● LIST OF TASKS
a – In the GT300 speculation thread, rewrite the passage starting at "It would be" and ending at "restrictions by design?", changing "checkbox" to "feature".
b – According to the GT300 speculation thread, why does the GTX295 have two NVIOs?
c – In the GT300 speculation thread, list the examples given in parentheses for the era of the return of the checkbox.

● DOCUMENT EXCERPT
Nvidia GT300 core: Speculation

Status
Not open for further replies.
1 day in near future, a writing on the screen when starting your brand new IBM PC compatible...


"no CPU detected, starting software emulation"

LOL

One would hope that by then we wouldn't need POST-screens anymore. Who am I kidding, we're going to still be posting in x86 mode regardless... the future will bring x86 bootstrap hw in the mobo using CMOS for working set; mark my words. For an industry so quick to change we are an awful crotchety bunch.
 
With nV being so die space limited again, focusing heavily on the Tesla family in design, and trying to pack in as much compute power onto the die as possible under current fab, I'm guess the return of the NVIO is a safe assumption, no?

With that, what would the limitations be towards putting more than one traditional NVIO on the the PCB to allow for greater multiple monitor configurations (more as a rarer 'we can do it too' configuration than as a general design). With the DRAM and ROP/RBE partitions being an odd number as inferred from the blurry-diagram, I'm assuming a six-cluster would be easier to feed to two external NVIOs than 3 distinct groups of even numbers.

It would be another way to address a PR checkbox, in an era of the return of the checkbox (3DVision, Eyefinity, PhysX etc), and if possible would be simpler than an NVIO near-term redesign.

I'm just not sure of the restriction on the NVIO as there's not too much on the underlying design, just the base components included (TMDS, RAMDACs, etc).

I always thought the NVIO was a cop-out for near term, but would be essential if you wanted to go to an multi-die MCM style future design to avoid duplication of resources and maximize the transistor budget for this and the idea of multiple offspring designs (like Tesla).

I know there's 2 NVIO on the GTX295, but that's primarily due to the SLi considerations when communicating with the bridge.

Anywhoo, just curious if anyone knows for sure if dual NVIOs per chip was possible, or if it's limited by memory interface or RBE/ROP restrictions by design?

● DATA LINES
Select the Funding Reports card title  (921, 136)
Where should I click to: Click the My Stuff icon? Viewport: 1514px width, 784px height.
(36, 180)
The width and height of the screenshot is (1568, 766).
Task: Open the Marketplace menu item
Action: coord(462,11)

● TASK-BY-TASK SOLUTIONS
a –
It would be another way to address a PR feature, in an era of the return of the feature (3DVision, Eyefinity, PhysX etc), and if possible would be simpler than an NVIO near-term redesign.

I'm just not sure of the restriction on the NVIO as there's not too much on the underlying design, just the base components included (TMDS, RAMDACs, etc).

I always thought the NVIO was a cop-out for near term, but would be essential if you wanted to go to an multi-die MCM style future design to avoid duplication of resources and maximize the transistor budget for this and the idea of multiple offspring designs (like Tesla).

I know there's 2 NVIO on the GTX295, but that's primarily due to the SLi considerations when communicating with the bridge.

Anywhoo, just curious if anyone knows for sure if dual NVIOs per chip was possible, or if it's limited by memory interface or RBE/ROP restrictions by design?

b – Primarily because of the SLi considerations when communicating with the bridge.

c – 3DVision, Eyefinity, PhysX